-- start of Supplied data --

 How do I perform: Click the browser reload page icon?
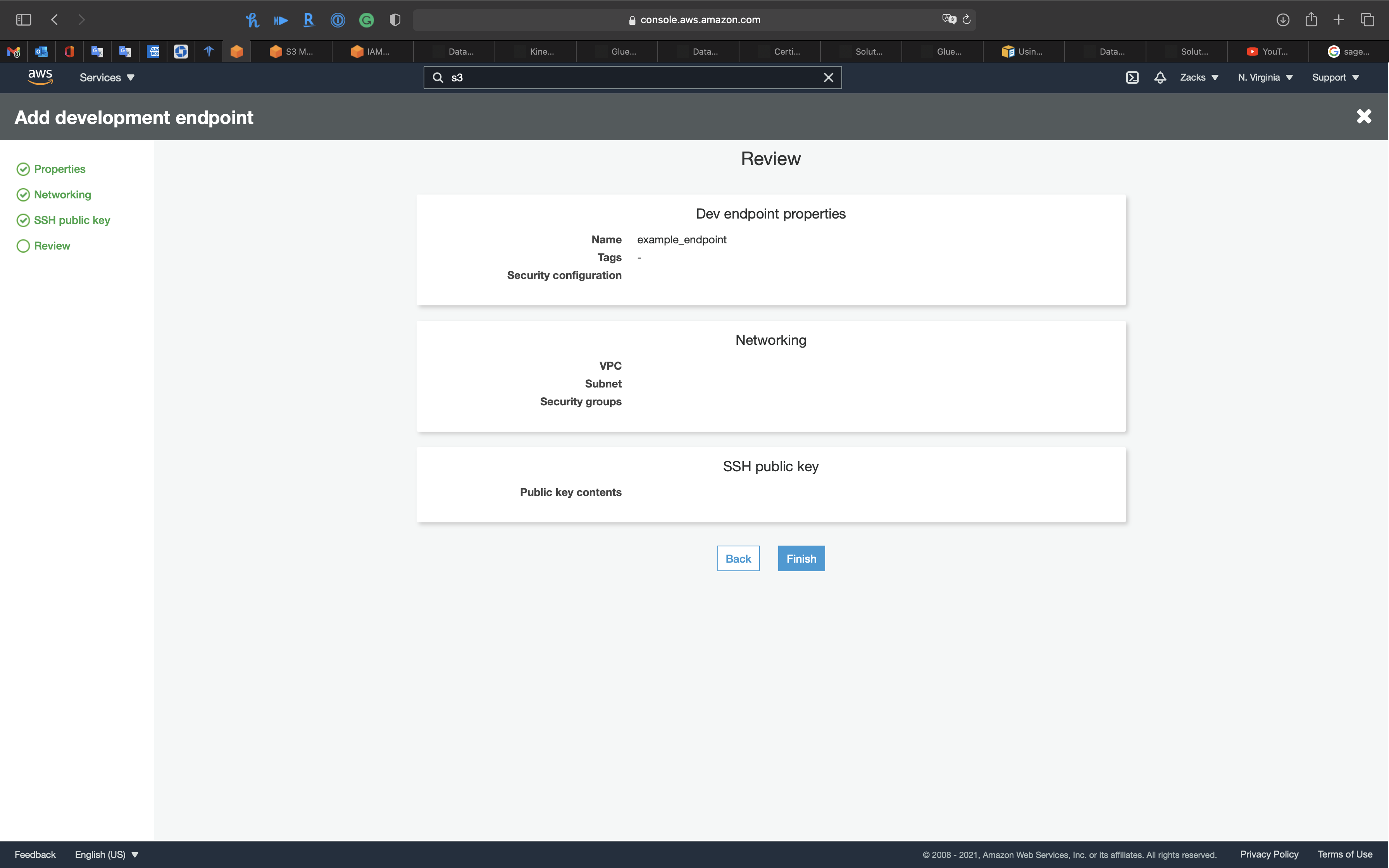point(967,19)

-- end of Supplied data --
-- start of Supplied data --

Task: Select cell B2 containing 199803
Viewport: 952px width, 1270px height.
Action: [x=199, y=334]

-- end of Supplied data --
-- start of Supplied data --

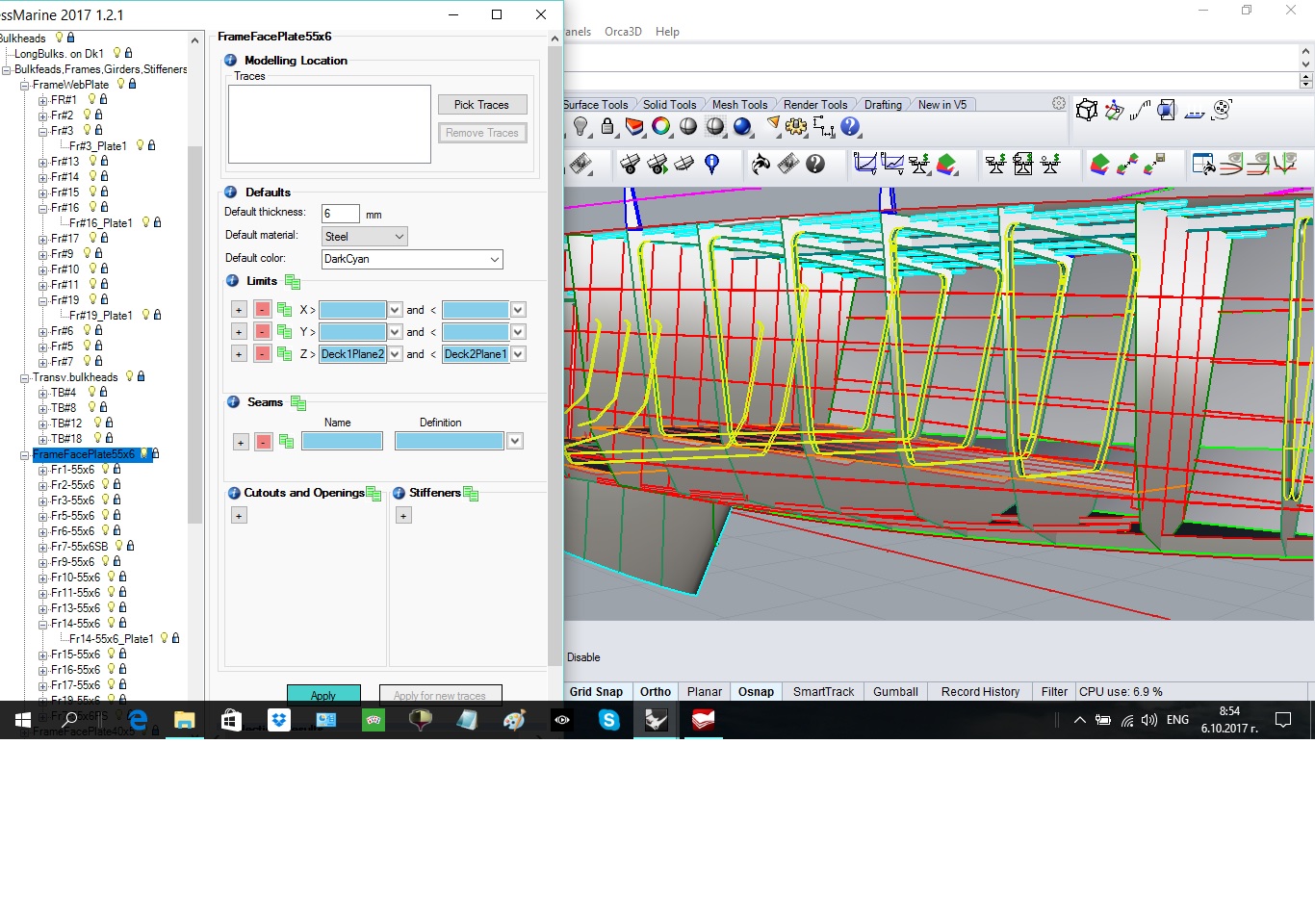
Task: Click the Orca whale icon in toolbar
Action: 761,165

-- end of Supplied data --

▶ [What is required]:
Output the listing lines starting with the one containing "Task: Select cell B2 containing 199803" and ending with the one containing "Action: [x=199, y=334]", both included, reproducing each line unchanged.

▶ [The response]:
Task: Select cell B2 containing 199803
Viewport: 952px width, 1270px height.
Action: [x=199, y=334]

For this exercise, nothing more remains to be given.